In each case, the necessary context and actual rationale for the action is almost religiously ignored so as to present an irrelevant incidental as if it were the driving factor. Moreover by removing all that context it attempts to paint the topic as singling out and bullying their own demographic rather than their demographic simply not being given special treatment.
Objections to Trump's Twitter ban very much fits the same pattern. That Trump has been in flagrant violation of Twitter's terms of use policy for
years now hasn't even been a open secret, it was just out in the open, with Twitter explicitly saying that because Trump was the PoTUS they had to weigh the violations against both the newsworthiness of the president's statements and the public interest of understanding his thought process.
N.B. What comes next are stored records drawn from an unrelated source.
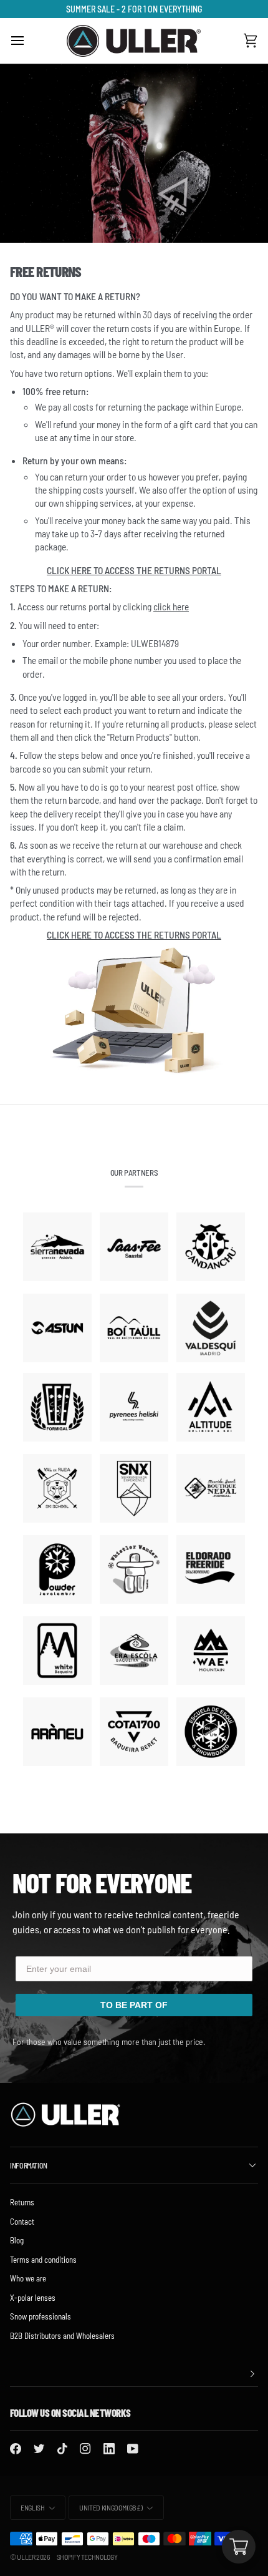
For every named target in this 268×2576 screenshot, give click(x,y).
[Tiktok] (62, 2448)
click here (171, 606)
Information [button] (28, 2165)
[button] (134, 2374)
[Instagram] (85, 2448)
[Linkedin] (109, 2448)
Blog (17, 2240)
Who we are (28, 2278)
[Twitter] (39, 2448)
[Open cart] (239, 2547)
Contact (22, 2222)
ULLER (26, 2556)
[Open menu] (28, 41)
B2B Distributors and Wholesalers (62, 2336)
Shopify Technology (87, 2556)
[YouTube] (132, 2448)
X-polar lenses (32, 2298)
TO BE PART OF (134, 2005)
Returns (22, 2202)
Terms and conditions (43, 2260)
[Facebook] (15, 2448)
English (32, 2507)
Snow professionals (40, 2316)
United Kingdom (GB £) (110, 2507)
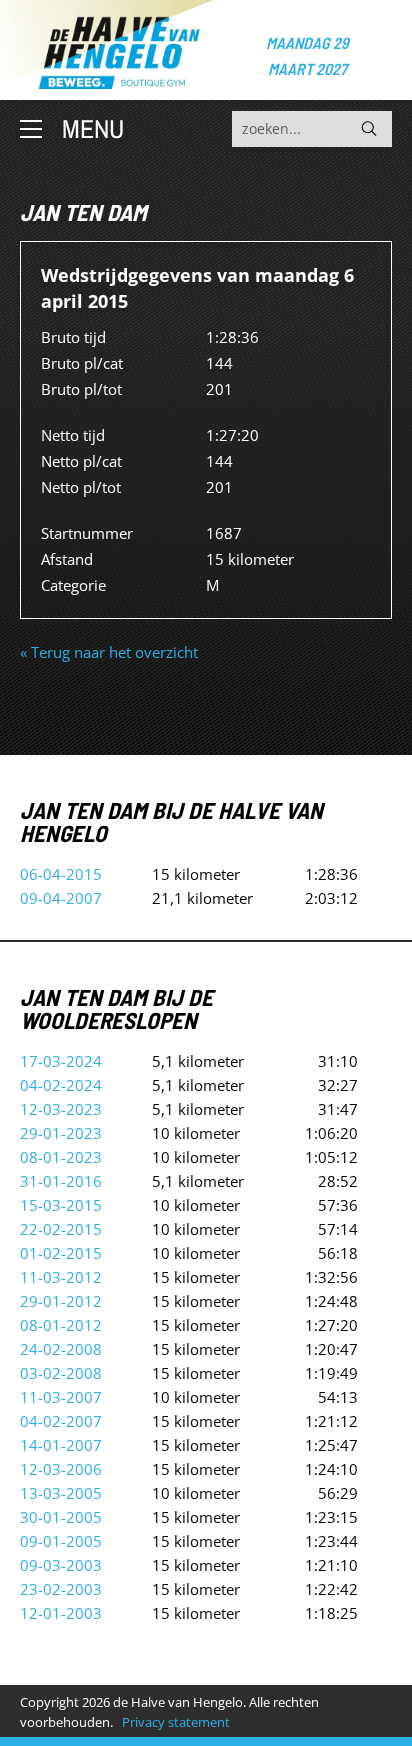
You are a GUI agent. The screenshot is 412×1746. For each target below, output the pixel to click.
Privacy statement (176, 1722)
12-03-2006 (61, 1469)
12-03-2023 (61, 1109)
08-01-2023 (61, 1157)
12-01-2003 (61, 1613)
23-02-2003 (61, 1589)
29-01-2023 (61, 1133)
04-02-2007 (61, 1421)
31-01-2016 (61, 1181)
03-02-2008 (61, 1373)
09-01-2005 (61, 1541)
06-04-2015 (61, 874)
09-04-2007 (61, 898)
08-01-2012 (61, 1325)
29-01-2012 (61, 1301)
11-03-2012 (61, 1277)
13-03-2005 (61, 1493)
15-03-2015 (61, 1205)
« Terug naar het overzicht (109, 652)
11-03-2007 (61, 1397)
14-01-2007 (61, 1445)
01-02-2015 (61, 1253)
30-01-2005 (61, 1517)
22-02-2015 (61, 1229)
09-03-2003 (61, 1565)
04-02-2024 (61, 1085)
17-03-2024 (61, 1061)
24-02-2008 (61, 1349)
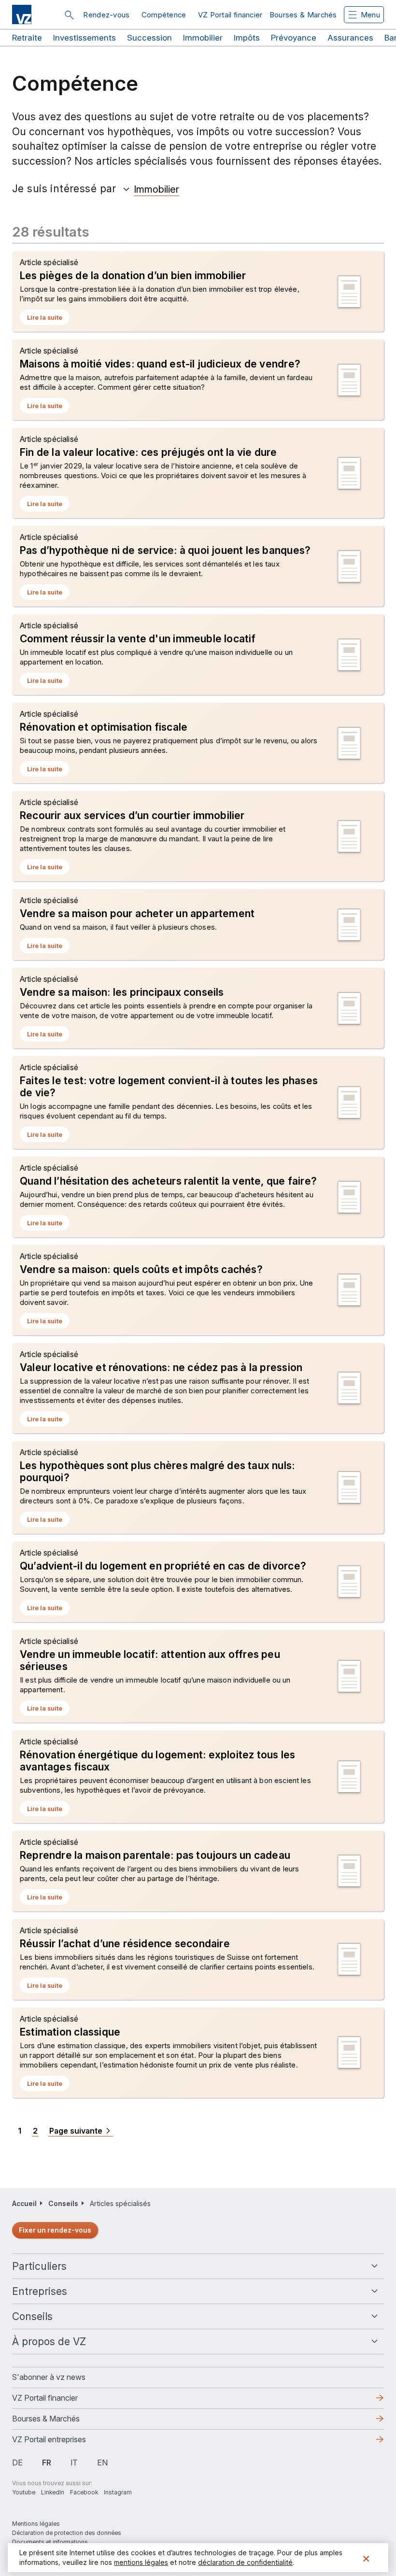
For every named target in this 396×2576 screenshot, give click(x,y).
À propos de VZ (49, 2341)
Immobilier (203, 37)
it (74, 2462)
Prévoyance (293, 37)
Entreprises (39, 2291)
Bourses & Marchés (303, 15)
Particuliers (39, 2266)
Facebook (84, 2492)
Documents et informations (50, 2542)
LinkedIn (52, 2492)
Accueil (24, 2203)
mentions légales (141, 2562)
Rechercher (69, 15)
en (102, 2462)
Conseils (32, 2316)
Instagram (118, 2492)
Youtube (23, 2492)
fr (46, 2462)
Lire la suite (48, 319)
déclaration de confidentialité (245, 2562)
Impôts (247, 37)
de (17, 2462)
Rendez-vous (106, 14)
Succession (149, 37)
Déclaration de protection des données (66, 2532)
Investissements (84, 37)
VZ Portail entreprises (64, 2442)
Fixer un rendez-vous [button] (55, 2230)
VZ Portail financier (230, 14)
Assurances (350, 37)
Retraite (27, 37)
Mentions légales (36, 2523)
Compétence (163, 14)
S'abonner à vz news (48, 2377)
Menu (370, 14)
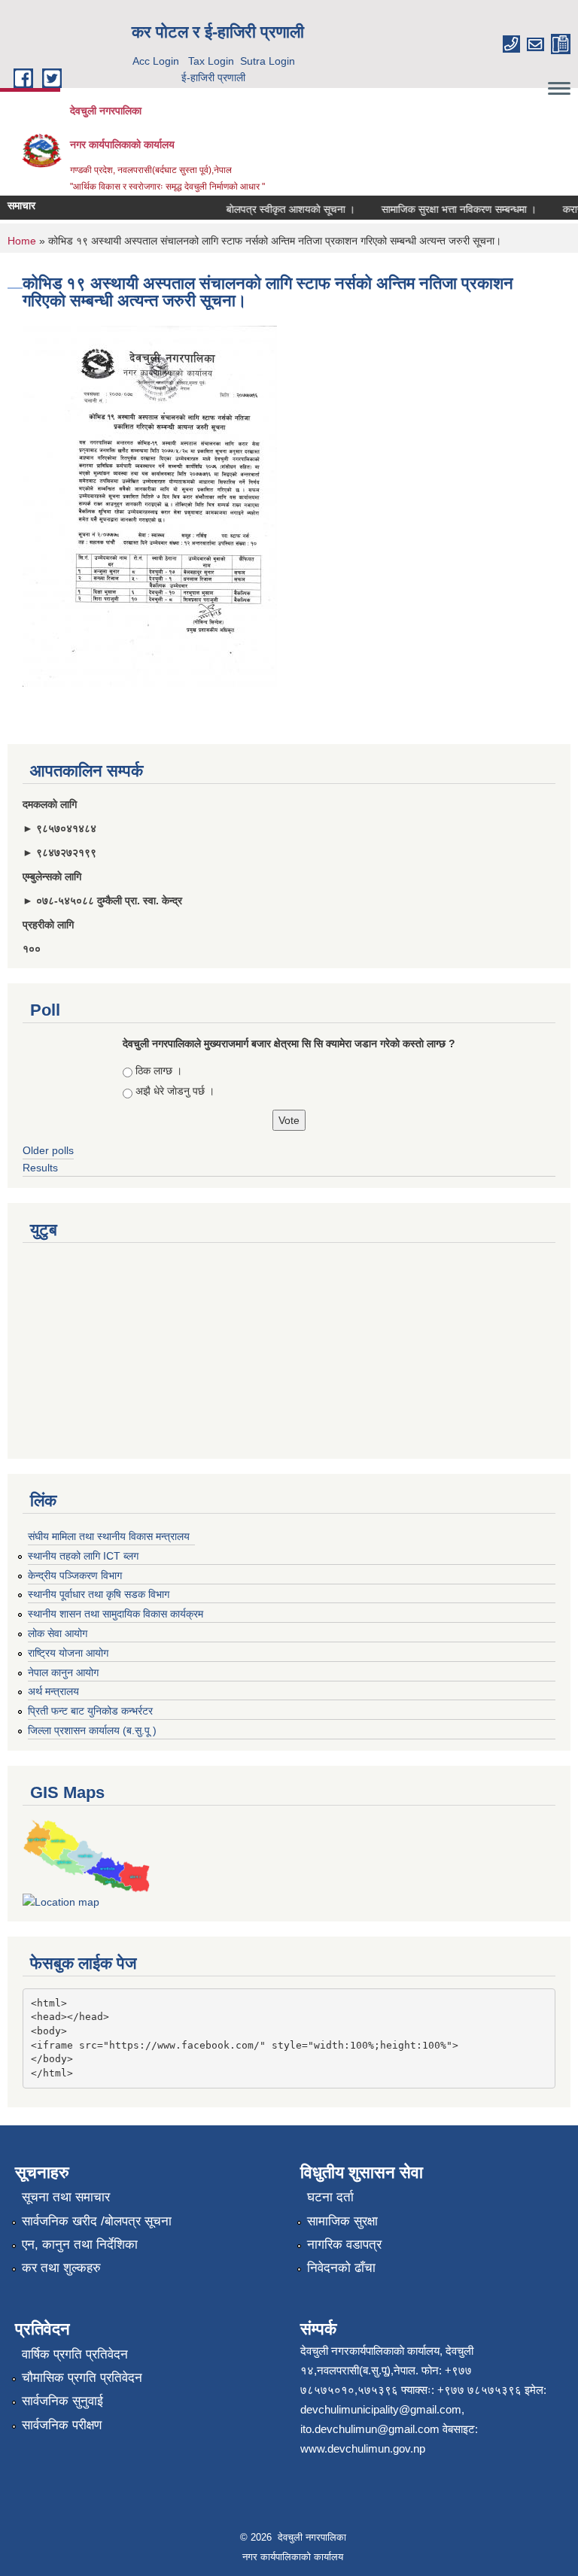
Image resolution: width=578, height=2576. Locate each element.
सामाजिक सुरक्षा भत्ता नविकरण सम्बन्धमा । (444, 209)
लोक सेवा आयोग (57, 1633)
Cue January 6, and the rest is history. But no, no...it doesn't matter that Twitter had been giving Trump a pass to ignore the rules for years and that the violent storming of the Capitol in his name due to the misinformation he used Twitter to propogate was the straw that broke the camel's back. No, all that matters is that they banned a prominent Republican! Therefore Twitter is obviously conspiring with Democrats and the 'Radical Left' to ban Republicans out of partisan spite! *eyeroll*
At the end of the day it's usually less about a 'right' to social media and more about them ignoring the actual contributing factors to force the event through an "us vs. them" lens.